As of April 30, 2020, Walmart operated 2,574 retail outlets in Mexico, under the Walmart Supercenter, Superama, Sam's Club, Bodega Aurrerá, Mi Bodega Aurrera, and Bodega Aurrera Express banners. As of 2012, the company was Mexico's largest private sector employer with 209,000 employees. Approximately one-fifth of Walmart stores in the world are in Mexico. It competes with Soriana, Comercial Mexicana, Chedraui, H-E-B, Casa Ley, S-Mart and .
Walmex's restaurant division, Vips, was acquired by the Mexican restaurant company, Alsea, in September 2013 for around $626 million.

History

The company was founded in 1952 as Cifra by Jerónimo Arango. In 1991, Cifra and Wal-Mart Stores, Inc. signed a joint venture agreement. This agreement allowed cooperation between the two companies and the opening of Walmart stores and Sam's Clubs in Mexico. In 1997, Walmart increased its stake by acquiring 51% of Cifra. Cifra was renamed Wal-Mart de Mexico, S.A. de C.V. Walmart again increased its stake in Wal-Mart de Mexico to 60% in April 2000. After completing the acquisition of Walmart's operations in Central America in January 2010, Walmart Mexico changed its name to Walmart de Mexico y Centroamérica.
In 1999, they continued expressing their aggressive position: Following the implementation of NAFTA; Grupo CIFRA initiates Mexico's first duty-free importation of fresh Canadian Beef from Biological Farm Management Systems Inc., an Alberta, CANADA export company.

International expansion

Walmart Centroamérica

In 2005, Walmart entered the Central American market by acquiring 33% of Central American Retail Holding Company from Dutch retailer Royal Ahold NV. CARHCO operated stores in Guatemala, El Salvador, Costa Rica, Honduras and Nicaragua. In 2006, Walmart increased its stake to 51% and changed the name to Walmart Centroamérica.

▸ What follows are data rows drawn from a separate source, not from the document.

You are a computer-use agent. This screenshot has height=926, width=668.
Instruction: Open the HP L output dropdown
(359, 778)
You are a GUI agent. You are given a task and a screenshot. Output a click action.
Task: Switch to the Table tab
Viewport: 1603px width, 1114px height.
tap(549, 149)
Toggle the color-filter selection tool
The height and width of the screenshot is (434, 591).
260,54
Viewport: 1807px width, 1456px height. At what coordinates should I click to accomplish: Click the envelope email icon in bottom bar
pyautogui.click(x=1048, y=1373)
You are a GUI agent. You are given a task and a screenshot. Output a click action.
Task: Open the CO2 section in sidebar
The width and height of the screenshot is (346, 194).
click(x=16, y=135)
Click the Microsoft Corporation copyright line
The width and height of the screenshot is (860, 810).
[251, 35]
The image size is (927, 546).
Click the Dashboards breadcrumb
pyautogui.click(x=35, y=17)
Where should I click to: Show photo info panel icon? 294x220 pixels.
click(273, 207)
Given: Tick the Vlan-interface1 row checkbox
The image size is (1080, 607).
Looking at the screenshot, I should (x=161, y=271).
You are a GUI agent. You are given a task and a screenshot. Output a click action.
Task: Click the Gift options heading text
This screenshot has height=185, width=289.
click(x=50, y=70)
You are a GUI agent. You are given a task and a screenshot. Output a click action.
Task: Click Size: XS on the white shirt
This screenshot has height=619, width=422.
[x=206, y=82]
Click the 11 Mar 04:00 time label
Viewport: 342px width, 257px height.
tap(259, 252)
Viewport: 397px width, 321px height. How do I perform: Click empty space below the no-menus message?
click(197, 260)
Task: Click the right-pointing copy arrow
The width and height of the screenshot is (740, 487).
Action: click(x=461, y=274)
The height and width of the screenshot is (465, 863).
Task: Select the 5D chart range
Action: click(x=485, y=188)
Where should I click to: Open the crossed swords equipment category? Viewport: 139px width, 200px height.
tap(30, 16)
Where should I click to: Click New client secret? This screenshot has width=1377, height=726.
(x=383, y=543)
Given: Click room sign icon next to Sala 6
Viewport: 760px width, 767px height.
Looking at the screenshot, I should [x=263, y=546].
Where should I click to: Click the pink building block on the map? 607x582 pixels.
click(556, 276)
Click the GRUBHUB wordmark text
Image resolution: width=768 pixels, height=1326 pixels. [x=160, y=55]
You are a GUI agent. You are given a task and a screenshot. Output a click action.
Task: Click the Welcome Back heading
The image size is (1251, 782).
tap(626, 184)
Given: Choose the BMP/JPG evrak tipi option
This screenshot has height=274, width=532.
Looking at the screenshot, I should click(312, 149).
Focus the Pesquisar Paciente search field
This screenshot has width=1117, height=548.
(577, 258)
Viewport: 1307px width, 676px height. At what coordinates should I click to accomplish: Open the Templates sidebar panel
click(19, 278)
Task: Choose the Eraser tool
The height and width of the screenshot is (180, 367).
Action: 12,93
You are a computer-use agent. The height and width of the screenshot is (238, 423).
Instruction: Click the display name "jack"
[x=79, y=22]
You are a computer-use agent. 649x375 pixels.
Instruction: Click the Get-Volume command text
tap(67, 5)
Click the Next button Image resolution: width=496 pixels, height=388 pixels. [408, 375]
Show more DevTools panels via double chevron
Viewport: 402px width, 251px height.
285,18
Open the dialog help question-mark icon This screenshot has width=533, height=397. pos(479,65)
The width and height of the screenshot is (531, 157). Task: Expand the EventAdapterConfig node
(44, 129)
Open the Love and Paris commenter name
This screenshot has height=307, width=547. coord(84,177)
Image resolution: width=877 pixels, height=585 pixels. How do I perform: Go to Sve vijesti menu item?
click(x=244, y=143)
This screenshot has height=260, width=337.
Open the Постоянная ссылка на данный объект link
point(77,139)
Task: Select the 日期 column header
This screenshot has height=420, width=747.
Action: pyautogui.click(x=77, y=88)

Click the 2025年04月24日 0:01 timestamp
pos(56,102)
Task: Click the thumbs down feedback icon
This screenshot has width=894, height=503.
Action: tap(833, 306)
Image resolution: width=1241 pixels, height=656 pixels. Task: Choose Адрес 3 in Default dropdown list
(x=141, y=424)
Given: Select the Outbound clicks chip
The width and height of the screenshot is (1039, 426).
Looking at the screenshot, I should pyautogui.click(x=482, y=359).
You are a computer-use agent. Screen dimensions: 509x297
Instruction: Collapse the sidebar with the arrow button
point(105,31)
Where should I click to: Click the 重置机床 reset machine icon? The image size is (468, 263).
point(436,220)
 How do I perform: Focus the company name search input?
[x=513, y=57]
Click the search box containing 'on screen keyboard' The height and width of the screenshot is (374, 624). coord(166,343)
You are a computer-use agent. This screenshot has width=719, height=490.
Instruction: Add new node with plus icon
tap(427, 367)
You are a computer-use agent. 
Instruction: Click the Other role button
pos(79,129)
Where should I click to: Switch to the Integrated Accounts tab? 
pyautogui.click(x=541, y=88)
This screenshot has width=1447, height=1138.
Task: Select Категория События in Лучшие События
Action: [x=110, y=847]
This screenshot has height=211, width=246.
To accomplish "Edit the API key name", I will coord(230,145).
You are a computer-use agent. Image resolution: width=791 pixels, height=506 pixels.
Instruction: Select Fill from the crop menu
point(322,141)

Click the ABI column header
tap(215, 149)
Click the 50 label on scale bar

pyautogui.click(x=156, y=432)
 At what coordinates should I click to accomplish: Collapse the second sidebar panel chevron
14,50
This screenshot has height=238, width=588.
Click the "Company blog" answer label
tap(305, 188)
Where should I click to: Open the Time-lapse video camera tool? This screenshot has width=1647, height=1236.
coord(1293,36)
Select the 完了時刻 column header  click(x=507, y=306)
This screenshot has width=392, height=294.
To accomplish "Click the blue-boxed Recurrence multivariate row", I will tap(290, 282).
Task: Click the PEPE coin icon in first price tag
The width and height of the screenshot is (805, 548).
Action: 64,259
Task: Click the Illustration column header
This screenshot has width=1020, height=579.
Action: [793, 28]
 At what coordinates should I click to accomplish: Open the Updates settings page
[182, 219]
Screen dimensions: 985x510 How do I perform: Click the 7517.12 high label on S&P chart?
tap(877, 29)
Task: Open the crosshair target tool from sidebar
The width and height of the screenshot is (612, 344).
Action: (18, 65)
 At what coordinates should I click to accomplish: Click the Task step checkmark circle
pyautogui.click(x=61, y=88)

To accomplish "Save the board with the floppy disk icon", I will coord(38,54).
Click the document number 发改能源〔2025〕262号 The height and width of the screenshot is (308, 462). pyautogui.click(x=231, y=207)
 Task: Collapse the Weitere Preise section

Walmart de Mexico y Centroamérica

In December 2009, Walmart de México acquired 43% of Walmart Centroamérica from Walmart Stores Inc and 40% from two minority partners, paying over $1.4 billion pesos in cash and shares. In early 2010, the transaction was completed and Walmart de México was renamed Walmart de México y Centroamérica.
In Mexico, WalMart has 2,387 stores, including 258 Walmart Supercenter stores, and 161 Sam's Club stores.

Labor relations

In 2008, a Mexican court ruled that Walmart de México could not pay its employees in vouchers redeemable only at the store, as it violated an article of the country's Constitution.

Bribery investigations

An April 2012 investigative report in The New York Times reported that a former executive of Walmart de Mexico alleged that, in September 2005, Walmart de Mexico had paid bribes via local fixers called gestores to officials throughout Mexico in order to obtain construction permits, information, and other favors. Walmart investigators found credible evidence that Mexican and American laws had been broken. Concerns were raised that Walmart executives in the United States "hushed up" the allegations. Reportedly, bribes were given to rapidly obtain construction permits, which gave Walmart a substantial advantage over its business competitors. A follow-up investigation by The New York Times, published December 17, 2012, revealed evidence that regulatory permission for siting, construction, and operation of nineteen stores had been obtained through bribery. There was evidence that a bribe of $52,000 was paid to change a zoning map, which enabled the opening of a Walmart store a mile from a historical site in San Juan Teotihuacán. After the initial article was released, Walmart released a statement denying the allegations and describing its anti-corruption policy. While an official Walmart report states that they found no evidence of corruption, the article alleges that previous internal reports had indeed turned up such evidence before the story became public. Forbes magazine contributor, Adam Hartung, also alluded that the bribery scandal was a reflection of Walmart's “serious management and strategy troubles,” stating, “candals are now commonplace… ach scandal points out that Walmart’s strategy is harder to navigate and is running into big problems."
As of December 2012, internal investigations ongoing into possible violations of the Federal Corrupt Practices Act. Walmart has invested $99 million in the internal investigations, which have expanded beyond Mexico to implicate operations in China, Brazil, and India. The case has added fuel to the debate as to whether foreign investment will result in increased prosperity, or if it merely allows local retail trade and economic policy to be taken over by "foreign financial and corporate interests."